Die drei Freundinnen stießen Vicky aus dem Schlafsaal hinaus und Katie schlug schnell die Tür zu. Tia und Leanne hielten sie zu (obwohl Tia die Tür auch allein hätte zuhalten können, immerhin war sie stark genug, aber Leanne kicherte so sehr und hatte viel zu viel Spaß, um das Tia allein zu überlassen), während Katie ihren Zauberstab holte.

Sie richtete ihn auf die Tür und sagte: „Colloportus", sodass die Tür versperrt wurde. Natürlich hätte Vicky es einfach so mit Alohomorawieder öffnen können, aber ihr Zauberstab wir im Schlafsaal und stattdessen hämmerte und schlug sie zornig gegen die Tür und kreischte, damit die drei sie wieder hineinließen.
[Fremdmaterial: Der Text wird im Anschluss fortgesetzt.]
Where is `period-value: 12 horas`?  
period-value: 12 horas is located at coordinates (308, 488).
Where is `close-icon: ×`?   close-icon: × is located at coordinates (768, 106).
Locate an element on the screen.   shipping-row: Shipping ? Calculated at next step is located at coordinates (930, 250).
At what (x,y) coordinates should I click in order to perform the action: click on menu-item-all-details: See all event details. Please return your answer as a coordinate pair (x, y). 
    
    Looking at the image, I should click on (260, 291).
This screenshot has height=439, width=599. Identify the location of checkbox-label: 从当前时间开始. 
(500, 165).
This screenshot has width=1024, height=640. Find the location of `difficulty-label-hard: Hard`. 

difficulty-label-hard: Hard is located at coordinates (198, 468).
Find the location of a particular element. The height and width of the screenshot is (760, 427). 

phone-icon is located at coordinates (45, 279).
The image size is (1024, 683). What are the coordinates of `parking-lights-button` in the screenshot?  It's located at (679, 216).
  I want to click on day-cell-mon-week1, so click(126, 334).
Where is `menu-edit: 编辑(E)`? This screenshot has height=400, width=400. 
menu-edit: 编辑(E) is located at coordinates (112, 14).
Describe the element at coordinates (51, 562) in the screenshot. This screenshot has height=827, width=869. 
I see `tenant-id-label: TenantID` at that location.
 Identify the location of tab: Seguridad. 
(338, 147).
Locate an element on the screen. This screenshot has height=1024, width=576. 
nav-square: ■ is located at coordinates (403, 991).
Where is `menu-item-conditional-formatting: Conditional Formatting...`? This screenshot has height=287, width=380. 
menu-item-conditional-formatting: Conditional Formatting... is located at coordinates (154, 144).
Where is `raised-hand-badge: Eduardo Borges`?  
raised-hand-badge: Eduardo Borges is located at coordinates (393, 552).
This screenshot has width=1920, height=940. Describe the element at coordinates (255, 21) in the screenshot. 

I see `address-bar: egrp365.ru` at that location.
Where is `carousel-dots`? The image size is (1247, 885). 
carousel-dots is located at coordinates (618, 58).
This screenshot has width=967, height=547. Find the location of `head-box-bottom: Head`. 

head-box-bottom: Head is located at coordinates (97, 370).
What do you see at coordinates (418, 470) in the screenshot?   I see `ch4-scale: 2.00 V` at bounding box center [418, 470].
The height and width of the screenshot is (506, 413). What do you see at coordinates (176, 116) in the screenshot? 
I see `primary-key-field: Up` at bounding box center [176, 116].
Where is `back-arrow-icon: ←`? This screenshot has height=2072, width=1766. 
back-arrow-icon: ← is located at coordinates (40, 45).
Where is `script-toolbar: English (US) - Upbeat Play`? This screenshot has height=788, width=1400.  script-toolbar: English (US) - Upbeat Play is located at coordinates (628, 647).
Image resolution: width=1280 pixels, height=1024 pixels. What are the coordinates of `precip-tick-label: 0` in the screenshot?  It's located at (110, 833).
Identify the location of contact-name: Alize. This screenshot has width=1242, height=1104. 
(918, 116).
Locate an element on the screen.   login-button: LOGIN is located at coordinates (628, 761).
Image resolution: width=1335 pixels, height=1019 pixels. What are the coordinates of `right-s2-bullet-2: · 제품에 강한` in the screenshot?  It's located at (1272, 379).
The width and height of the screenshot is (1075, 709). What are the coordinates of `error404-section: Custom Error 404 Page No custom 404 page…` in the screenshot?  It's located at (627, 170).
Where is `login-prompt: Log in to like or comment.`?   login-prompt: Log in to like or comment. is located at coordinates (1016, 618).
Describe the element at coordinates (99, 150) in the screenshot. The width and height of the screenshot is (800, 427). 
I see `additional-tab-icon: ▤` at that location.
Katie und Leanne legten sich auf ihre Betten und taten so, als würden sie es nicht hören. Tia fühlte sich schon ein wenig schuldig, aber hauptsächlich hatte sie Sorgen, dass sie von der Schule geworfen wird, aber sie konnten nicht einfach so drei Schülerinnen von der Schule werfen, weil sie eine nervige Kröte aus ihrem Schlafsaal aussperrten.

„Ich sag es Professor McGonagall!", kreischte Vicky so laut, dass schon einige andere Mädchen die Köpfe aus ihren Schlafsälen streckten, um zu sehen, wer zu einer solchen Zeit noch so schrie.

Als Alicia und Angelina sahen, woher das Geschrei kam und von wem, sahen sie sich wissend an und gingen wieder ins Bett.

„Ich will gar nicht wissen, was die drei jetzt schon wieder angestellt haben", kicherte Alicia.

„Bestimmt bekommen sie einen Riesenärger", stimmte Angelina ihr zu, „Aber Vicky hat es verdient."

Vicky stand noch einige Zeit draußen und hämmerte gegen die Tür, aber irgendwann wurde es still und die drei Mädchen glaubten, dass sie endlich aufgegeben hatte, aber stattdessen kam sie wenig später mit McGonagall zurück und Katie, Leanne und Tia fanden sich im Büro ihrer Hauslehrerin, aber die drei schafften es einfach nicht, ernst zu bleiben, weil Vicky mit einer wichtigtuerischen Miene neben McGonagall saß und die drei feixend ansah.

McGonagall sah zwischen den vier Mädchen hin und her und schien genau zu verstehen, was passiert war.

„Miss Bell, was haben Sie sich dabei gedacht?", fragte McGonagall streng, aber sie klang auch müde, als hätte sie so etwas wie diesen kleinen Streit satt.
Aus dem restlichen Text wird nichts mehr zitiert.